Members of the Federal Open Market Committee (FOMC) stated in their report, "The committee expects that continued increases in the target range will be appropriate to achieve a sufficiently restrictive monetary policy stance to bring inflation back to 2% over time."

Fed officials had previously anticipated raising the benchmark rate range to 5-5.25% in 2023, higher than the 4.5% to 4.75% range set during this hike. Some economists worry that the smaller increments in rate hikes may make it difficult for the Fed to achieve its current forecasts.

Joe Davis, an analyst at investment firm Vanguard Group, wrote in a statement, "If inflation continues to trend downward, they may find it difficult to achieve a 5-5.25% increase through two additional 25 basis point hikes."

Powell stated at the press conference on Wednesday that the Fed's ultimate rate "will certainly be higher than our current record."

The Fed Expects Economic Growth to Slow in 2023, "But No Recession"

Powell indicated that most FOMC members do not expect a recession this year.

He emphasized at the press conference, "Different participants have different forecasts, but overall, these forecasts are for persistently subdued growth and some softness in the labor market, rather than a recession. Growth will continue to remain at a fairly low level this year, but there are other factors to consider."

He mentioned positive international economic conditions, improved consumer confidence due to deflation, and "cash-rich" state and local governments.

Compared to the wording in the FOMC's December meeting statement, the new statement indicates that the impacts of Covid-19 and the Ukraine war on the economy are waning.

After contracting in the first two quarters of 2022, the annualized growth rate of U.S. Gross Domestic Product (GDP) was 3.2% in the third quarter and 2.9% in the fourth quarter, with an annual growth rate of 2.1%. Economists say a soft landing will manifest in the data as several consecutive quarters of steady growth.

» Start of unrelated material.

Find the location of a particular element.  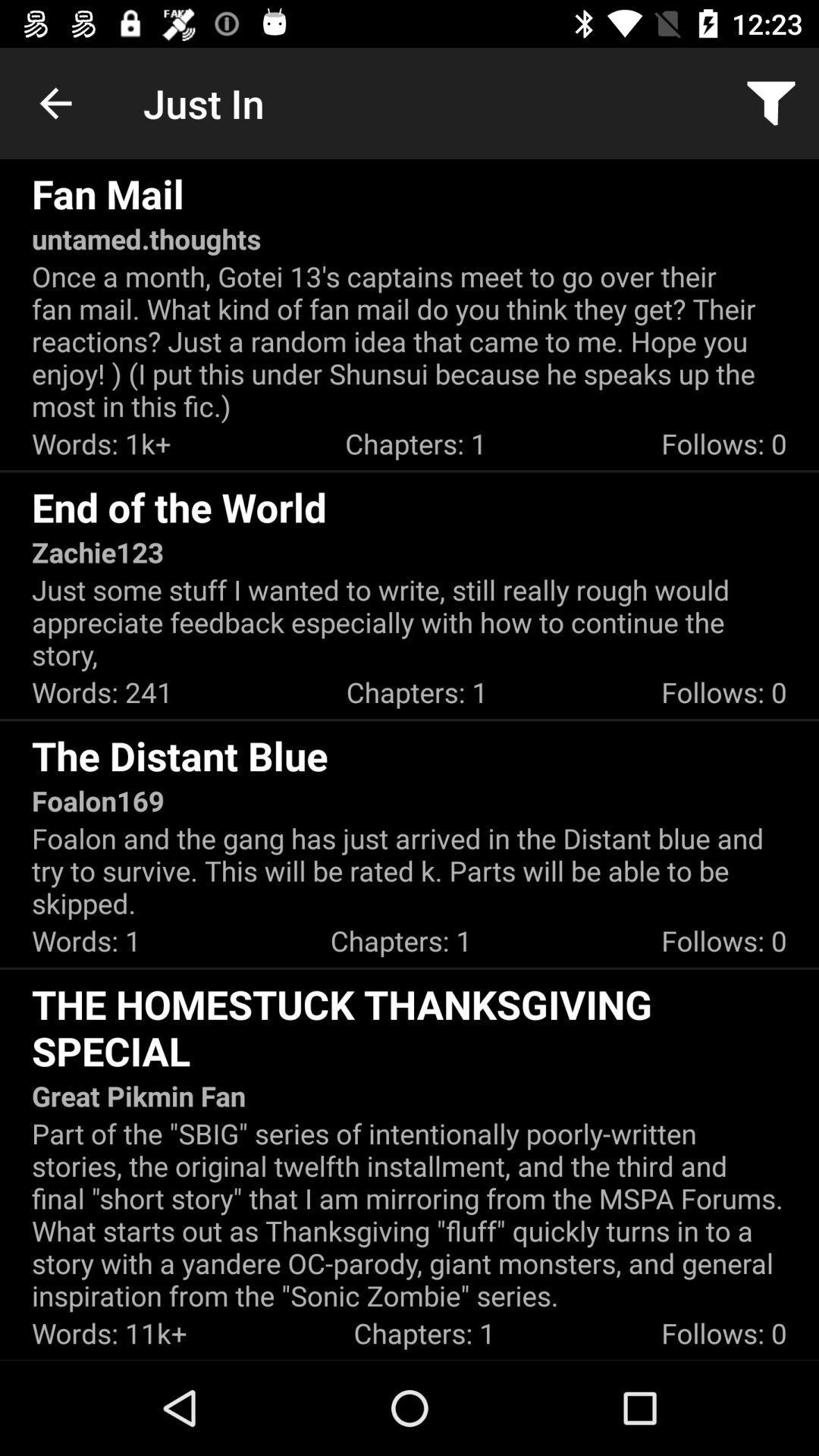

item above once a month icon is located at coordinates (771, 102).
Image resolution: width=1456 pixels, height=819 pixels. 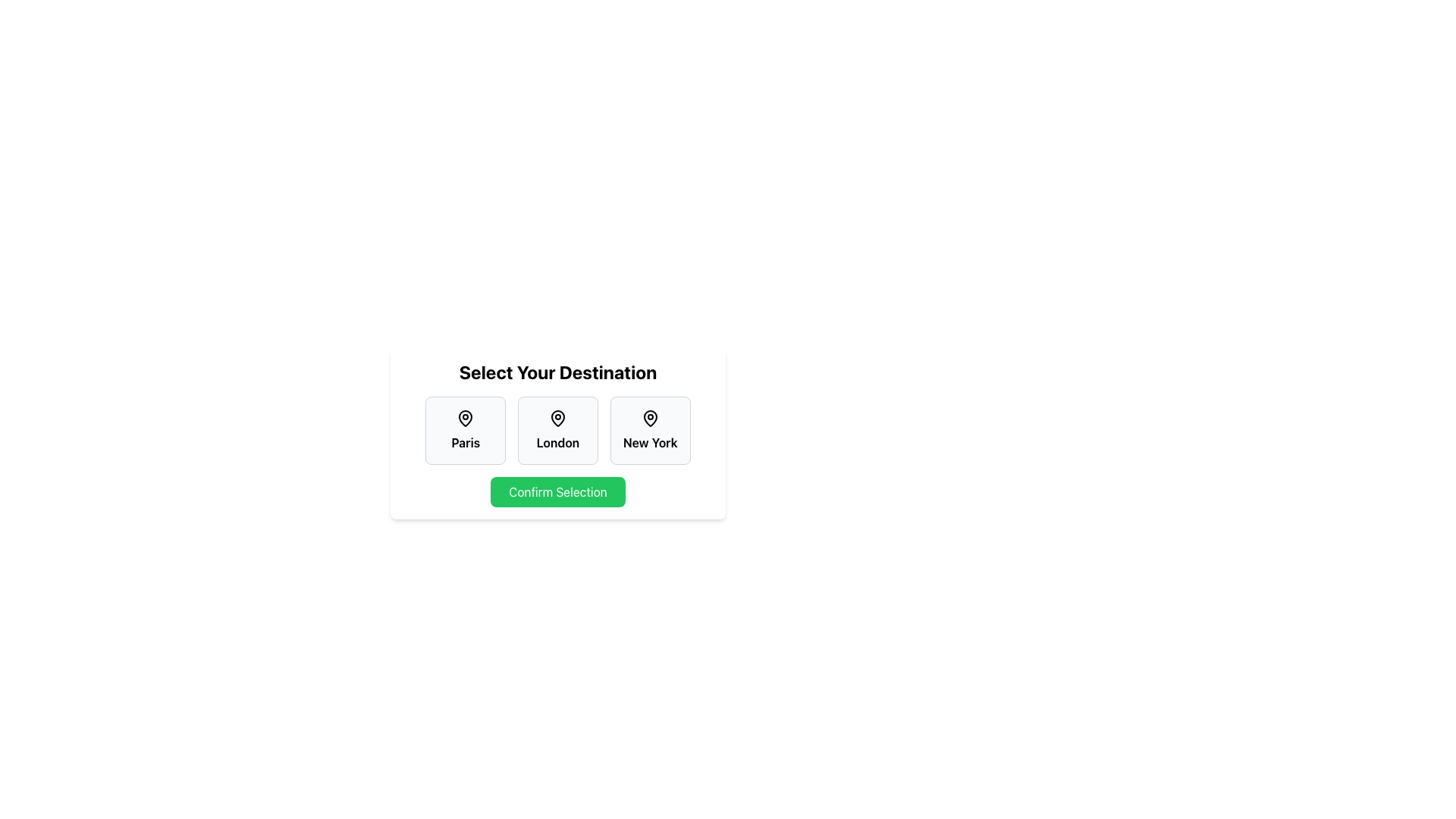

Brian Bethune, an economist at Boston College, wrote in an analysis report, "The Federal Open Market Committee is likely to design a soft landing for the economy, which will involve several quarters of steady growth."

Market Reaction Discrepancy with the Statement

U.S. stocks and the crypto market initially fell and then rose after the news release. Some analysts believe that this Fed meeting leaned towards being "slightly dovish," but there is a disconnect between the market's reaction and the Fed's hints.

James Butterfill, head of research at CoinShares, tweeted that today's Fed statement added "no real new content to drive the market; Powell tried to express a tough stance by stating that the work is not done, but the market is not buying it."

Charlie Ripley, senior investment strategist at Allianz Investment Management, told CNBC that the Fed's rate hike actions are nearing their end, and after the hikes conclude, the central bank may "stay put while economic data catches up with policy." He said, "The Fed is basically saying 'the same old story'; they imply that further rate hikes are appropriate but also acknowledge that they will consider tightening in future policy decisions."

Ronald Temple, chief market strategist at Lazard, commented, "The FOMC's statement indicates that further rate hikes may be appropriate, while the market has only digested one hike. Combined with today's near-record job vacancy report, I believe the market remains too 'dovish' regarding how high rates will go and how long they will be maintained; more resistance from the market will only lead the Fed to continue tightening conditions."